British General Practitioners are expected to achieve targeted rates of vaccinations among all children enrolled in the practice. In Britain, the medical care and public health systems collaborate in tracking and performing outreach for immunizations. This is a population oriented model of primary care. Some say this approach does not work in the United States because the United States is a fee for service, multipayor system with an ill defined gatekeeper responsibility.
In examining the United States health care situation and considering suggestions on how to proceed, it has been suggested that the United States realize it is a nation where its social needs are great and its fiscal resources are limited. Some say, complex issues do not necessarily need complex answers.
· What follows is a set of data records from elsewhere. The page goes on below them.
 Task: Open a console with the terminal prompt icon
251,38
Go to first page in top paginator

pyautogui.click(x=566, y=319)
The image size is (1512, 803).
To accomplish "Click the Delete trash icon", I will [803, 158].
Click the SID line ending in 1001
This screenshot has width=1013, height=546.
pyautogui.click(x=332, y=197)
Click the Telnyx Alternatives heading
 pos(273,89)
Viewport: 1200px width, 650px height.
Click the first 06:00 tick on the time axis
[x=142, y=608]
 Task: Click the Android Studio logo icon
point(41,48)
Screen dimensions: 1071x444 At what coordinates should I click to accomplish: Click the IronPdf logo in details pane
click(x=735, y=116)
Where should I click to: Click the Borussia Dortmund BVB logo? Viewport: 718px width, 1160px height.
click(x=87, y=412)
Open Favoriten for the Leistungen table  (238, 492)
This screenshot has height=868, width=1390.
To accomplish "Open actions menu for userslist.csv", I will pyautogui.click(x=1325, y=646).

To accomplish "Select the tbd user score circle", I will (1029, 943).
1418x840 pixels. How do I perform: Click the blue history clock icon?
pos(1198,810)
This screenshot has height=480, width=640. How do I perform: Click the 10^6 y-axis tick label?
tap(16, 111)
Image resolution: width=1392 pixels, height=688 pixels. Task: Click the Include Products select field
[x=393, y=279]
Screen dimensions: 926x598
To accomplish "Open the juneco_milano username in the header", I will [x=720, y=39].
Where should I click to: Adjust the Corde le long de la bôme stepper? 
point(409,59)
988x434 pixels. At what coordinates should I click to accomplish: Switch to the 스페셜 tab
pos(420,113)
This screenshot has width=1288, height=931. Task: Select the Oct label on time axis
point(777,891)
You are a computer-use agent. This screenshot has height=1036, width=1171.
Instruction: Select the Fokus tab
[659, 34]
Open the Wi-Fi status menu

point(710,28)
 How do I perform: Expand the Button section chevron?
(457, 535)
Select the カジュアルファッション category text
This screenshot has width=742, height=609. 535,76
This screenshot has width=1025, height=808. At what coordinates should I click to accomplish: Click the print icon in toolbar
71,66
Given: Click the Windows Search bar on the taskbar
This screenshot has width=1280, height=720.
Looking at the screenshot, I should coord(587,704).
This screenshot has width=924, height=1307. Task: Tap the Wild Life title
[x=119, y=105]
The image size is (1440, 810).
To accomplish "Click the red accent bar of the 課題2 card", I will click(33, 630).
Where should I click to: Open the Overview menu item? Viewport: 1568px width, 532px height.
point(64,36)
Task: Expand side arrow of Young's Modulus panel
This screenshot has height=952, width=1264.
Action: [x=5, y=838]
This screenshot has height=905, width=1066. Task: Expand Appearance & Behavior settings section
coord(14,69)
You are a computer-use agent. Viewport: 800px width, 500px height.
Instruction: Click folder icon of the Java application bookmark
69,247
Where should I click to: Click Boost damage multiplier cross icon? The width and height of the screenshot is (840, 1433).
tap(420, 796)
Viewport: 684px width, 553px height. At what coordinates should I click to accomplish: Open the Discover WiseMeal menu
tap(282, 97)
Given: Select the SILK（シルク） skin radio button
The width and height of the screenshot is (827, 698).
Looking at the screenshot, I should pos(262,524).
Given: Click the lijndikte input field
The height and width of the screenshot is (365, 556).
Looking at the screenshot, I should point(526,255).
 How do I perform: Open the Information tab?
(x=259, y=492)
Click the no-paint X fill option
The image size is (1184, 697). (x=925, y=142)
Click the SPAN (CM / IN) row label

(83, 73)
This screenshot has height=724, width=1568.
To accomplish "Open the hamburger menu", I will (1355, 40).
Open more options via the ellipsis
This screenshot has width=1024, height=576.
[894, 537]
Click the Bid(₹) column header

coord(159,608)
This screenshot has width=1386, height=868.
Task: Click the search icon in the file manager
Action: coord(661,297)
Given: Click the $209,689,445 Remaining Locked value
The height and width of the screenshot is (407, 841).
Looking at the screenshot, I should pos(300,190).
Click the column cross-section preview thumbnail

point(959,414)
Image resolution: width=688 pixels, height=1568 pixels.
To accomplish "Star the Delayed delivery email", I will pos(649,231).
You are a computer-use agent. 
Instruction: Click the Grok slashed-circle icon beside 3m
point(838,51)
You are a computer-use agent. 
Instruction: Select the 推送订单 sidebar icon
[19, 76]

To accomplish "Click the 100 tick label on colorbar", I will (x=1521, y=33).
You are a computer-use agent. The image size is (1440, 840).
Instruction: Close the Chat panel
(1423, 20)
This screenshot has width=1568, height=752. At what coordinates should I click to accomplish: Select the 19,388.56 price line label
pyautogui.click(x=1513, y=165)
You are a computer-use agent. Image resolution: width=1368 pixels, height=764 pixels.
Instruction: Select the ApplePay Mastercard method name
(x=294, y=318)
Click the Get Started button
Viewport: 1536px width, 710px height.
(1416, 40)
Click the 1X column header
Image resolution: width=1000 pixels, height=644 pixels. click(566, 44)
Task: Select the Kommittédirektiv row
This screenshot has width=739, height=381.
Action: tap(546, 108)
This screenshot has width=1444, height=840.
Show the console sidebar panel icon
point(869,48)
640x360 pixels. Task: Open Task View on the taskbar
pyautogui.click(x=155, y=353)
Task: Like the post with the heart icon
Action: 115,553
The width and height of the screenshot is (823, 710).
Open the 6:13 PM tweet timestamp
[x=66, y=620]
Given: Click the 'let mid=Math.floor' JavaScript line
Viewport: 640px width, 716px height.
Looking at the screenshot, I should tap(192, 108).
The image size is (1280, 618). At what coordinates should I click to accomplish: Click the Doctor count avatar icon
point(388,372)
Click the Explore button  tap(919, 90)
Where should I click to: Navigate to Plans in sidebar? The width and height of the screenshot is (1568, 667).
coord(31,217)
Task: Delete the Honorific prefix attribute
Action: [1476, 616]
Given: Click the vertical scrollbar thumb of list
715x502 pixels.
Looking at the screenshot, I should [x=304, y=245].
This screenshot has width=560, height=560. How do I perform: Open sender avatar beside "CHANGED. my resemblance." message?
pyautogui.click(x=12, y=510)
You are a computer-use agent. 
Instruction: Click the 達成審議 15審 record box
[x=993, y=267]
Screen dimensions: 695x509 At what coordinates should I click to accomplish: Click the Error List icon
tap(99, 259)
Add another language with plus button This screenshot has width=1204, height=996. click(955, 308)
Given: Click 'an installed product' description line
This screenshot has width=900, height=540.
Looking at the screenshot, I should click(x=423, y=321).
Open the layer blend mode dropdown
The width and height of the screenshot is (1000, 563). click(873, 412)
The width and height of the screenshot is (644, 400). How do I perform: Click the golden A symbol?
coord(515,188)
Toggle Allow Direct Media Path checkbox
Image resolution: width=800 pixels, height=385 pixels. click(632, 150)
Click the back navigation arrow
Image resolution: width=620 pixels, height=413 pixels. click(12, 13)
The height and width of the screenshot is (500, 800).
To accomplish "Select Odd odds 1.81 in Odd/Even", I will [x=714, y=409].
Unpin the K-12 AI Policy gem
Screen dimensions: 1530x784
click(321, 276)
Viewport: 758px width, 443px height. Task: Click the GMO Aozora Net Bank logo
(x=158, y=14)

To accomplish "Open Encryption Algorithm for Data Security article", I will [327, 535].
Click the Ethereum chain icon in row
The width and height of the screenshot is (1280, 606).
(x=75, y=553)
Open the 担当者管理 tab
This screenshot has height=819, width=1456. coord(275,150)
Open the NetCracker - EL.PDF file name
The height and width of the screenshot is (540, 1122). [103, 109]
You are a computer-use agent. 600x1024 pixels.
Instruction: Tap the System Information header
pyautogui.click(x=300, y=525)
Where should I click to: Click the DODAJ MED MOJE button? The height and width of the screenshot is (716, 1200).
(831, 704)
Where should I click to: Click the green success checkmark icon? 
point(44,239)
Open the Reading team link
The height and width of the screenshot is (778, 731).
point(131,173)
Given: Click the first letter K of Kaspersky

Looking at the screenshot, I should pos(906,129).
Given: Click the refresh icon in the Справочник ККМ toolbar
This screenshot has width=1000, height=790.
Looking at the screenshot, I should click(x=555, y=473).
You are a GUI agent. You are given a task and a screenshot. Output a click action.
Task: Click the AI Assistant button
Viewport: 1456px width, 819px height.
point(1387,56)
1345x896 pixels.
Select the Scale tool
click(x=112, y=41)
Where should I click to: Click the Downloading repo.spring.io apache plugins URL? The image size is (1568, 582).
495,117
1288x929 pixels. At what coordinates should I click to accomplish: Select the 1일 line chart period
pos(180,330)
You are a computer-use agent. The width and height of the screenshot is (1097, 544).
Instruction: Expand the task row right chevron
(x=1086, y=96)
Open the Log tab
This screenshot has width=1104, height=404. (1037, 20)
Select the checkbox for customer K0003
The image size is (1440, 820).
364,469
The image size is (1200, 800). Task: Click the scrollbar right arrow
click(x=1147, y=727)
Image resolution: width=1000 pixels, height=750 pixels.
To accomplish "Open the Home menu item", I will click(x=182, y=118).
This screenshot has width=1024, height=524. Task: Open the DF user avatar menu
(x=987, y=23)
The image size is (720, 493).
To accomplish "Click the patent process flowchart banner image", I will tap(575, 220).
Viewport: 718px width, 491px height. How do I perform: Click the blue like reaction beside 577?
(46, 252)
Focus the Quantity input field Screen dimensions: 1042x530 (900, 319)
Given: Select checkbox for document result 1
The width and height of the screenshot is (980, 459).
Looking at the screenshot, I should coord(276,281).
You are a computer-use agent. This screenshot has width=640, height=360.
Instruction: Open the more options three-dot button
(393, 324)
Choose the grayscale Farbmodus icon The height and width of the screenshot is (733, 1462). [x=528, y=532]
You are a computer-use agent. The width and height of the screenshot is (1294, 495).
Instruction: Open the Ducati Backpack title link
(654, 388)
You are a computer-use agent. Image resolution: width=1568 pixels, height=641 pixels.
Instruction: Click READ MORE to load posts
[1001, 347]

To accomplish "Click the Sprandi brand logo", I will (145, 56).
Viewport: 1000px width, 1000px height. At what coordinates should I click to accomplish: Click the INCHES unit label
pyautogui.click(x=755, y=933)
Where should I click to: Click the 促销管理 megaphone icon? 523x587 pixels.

For example, consider the following: shift from specialist to generalist, suburban to inner-city and rural, community health centers, migrant health centers, reinvigorate National Health Services Corporation.
Providing solutions at the government level is not always easy. Sometimes the government’s solutions may make matters better. Sometimes the government’s solution may make matters worse. Sometimes there is no way of knowing. However, we do know that managed care techniques are here to stay in some form or manner and that they will have a major impact on how providers get compensated. Since managed care is a dynamicfield, the framework for analysis based on the different perspectives and laws and public policy as presented throughout this course should help.